▶ _Problem description_:
For the entries that follow, retype exactly the lines from the one containing "Toggle 简 simplified character mode in IME bar" to the one containing "You are a computer-use", inclusive, and only those. Images stay out of the copy.

▶ _Data_:
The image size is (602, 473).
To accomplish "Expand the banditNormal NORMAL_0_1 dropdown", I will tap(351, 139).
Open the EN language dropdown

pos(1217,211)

==

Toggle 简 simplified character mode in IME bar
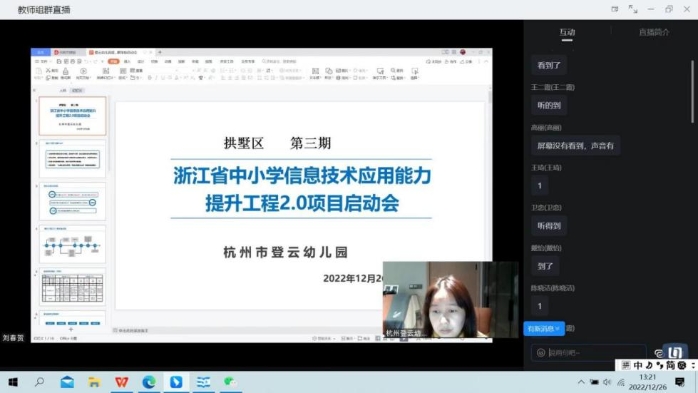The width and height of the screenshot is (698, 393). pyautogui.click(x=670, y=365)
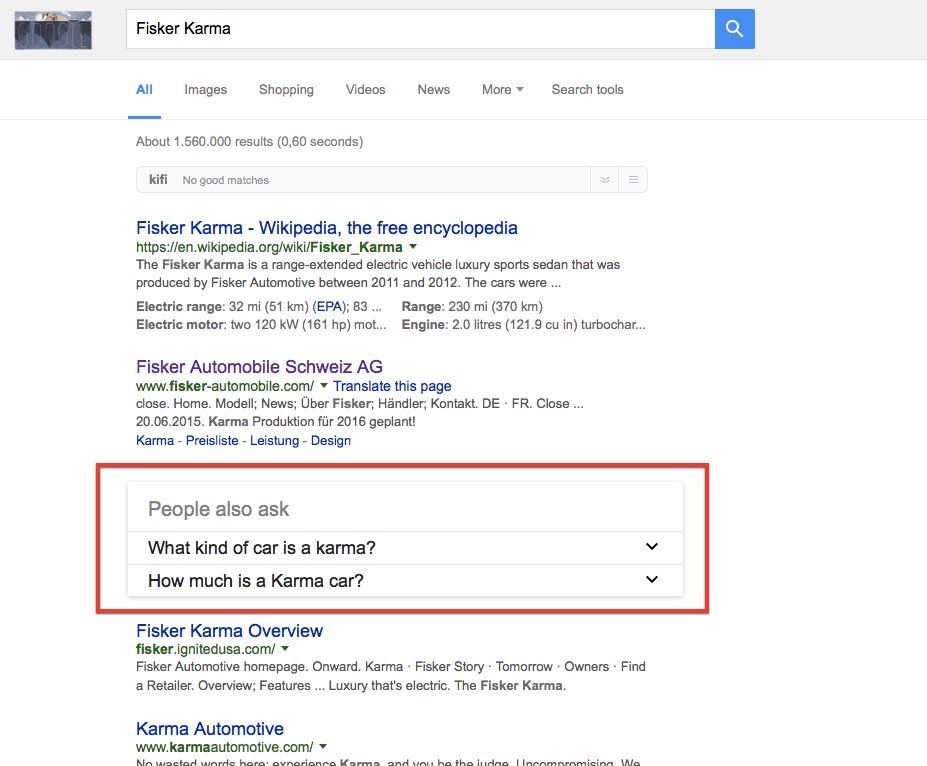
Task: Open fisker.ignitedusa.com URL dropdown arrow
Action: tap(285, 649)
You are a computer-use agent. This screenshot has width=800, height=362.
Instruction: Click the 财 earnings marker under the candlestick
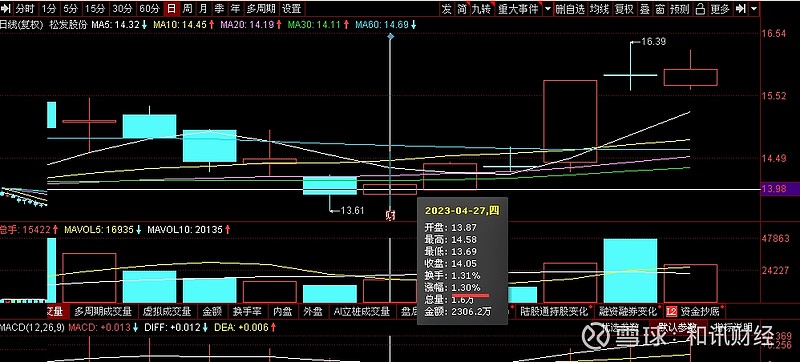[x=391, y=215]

▶ _Solution for this task_:
Toggle 简 simplified character mode in IME bar
The width and height of the screenshot is (698, 393). pyautogui.click(x=670, y=365)
Task: Open fisker.ignitedusa.com URL dropdown arrow
Action: tap(285, 649)
You are a computer-use agent. This screenshot has width=800, height=362.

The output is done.